◆ **Короткое упражнение**:
Пожалуйста, подсчитайте, в скольких строках приведенных ниже данных встречается строка «width», с учетом регистра. В ответе дайте только число.

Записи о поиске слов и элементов
——

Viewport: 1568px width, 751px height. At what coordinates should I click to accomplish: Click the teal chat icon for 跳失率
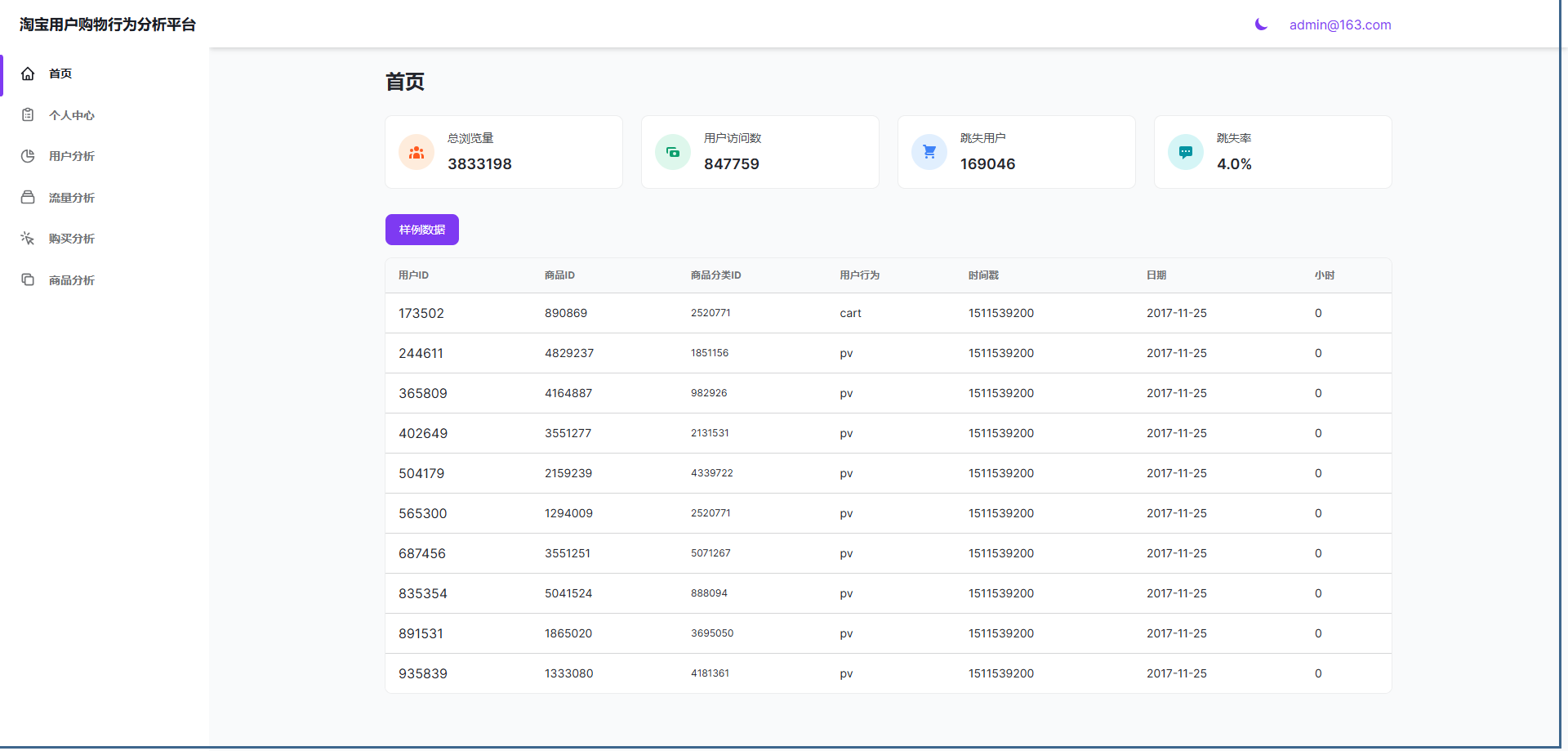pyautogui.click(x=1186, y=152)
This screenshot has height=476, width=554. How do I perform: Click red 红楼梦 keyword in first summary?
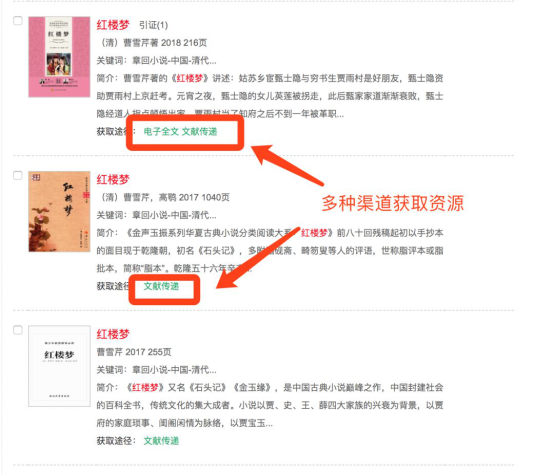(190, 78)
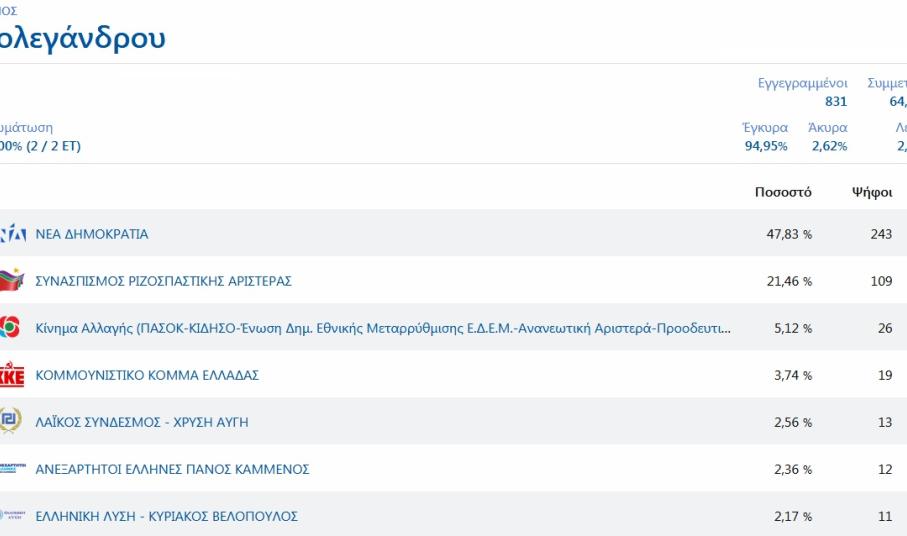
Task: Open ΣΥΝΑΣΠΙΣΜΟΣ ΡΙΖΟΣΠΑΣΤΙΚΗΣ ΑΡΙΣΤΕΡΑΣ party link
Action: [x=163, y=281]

——

◆ **Правильный ответ**:
2